Abstract

There is experimental evidence that solid mixtures of the rhodium dimer [Cp*RhCl2]2 and benzo[h] quinoline (BHQ) produce two different polymorphic molecular cocrystals called 4 alpha and 4 beta under ball milling conditions. The addition of NaOAc to the mixture leads to the formation of the rhodacycle [Cp*Rh-(BHQ)Cl], where the central Rh atom retains its tetracoordinate character. Isolate 4 beta reacts with NaOAc leading to the same rhodacycle while isolate 4 alpha does not under the same conditions. We show that the puzzling difference in reactivity between the two cocrystals can be traced back to fundamental aspects of the intermolecular interactions between the BHQ and [Cp*RhCl2]2 fragments in the crystalline environment.
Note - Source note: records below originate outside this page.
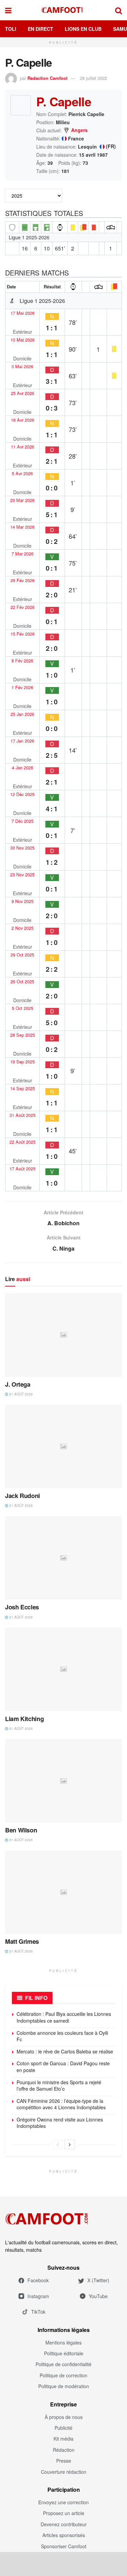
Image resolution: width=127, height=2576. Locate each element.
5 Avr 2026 (22, 473)
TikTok (38, 2311)
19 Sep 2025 (22, 1061)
To support this view, we report a number of descriptors of the nature and strength of chemical bonds and intermolecular interactions in the extended solids and in a cluster model. We calculate formal quantum mechanical descriptors based on electronic structure, electron density, and binding and interaction energies including an energy decomposition analysis. Without exception, all descriptors point to 4 beta being a transient structure higher in energy than 4 alpha with larger local and global electrophilic and nucleophilic powers, a more favorable spatial and energetic distribution of the frontier orbitals, and a more fragile crystal structure. State of the art computations help explain the differences in reactivity between transient cocrystals that precede the mechanochemical activation of C-H bonds during the formation of rhodacyles.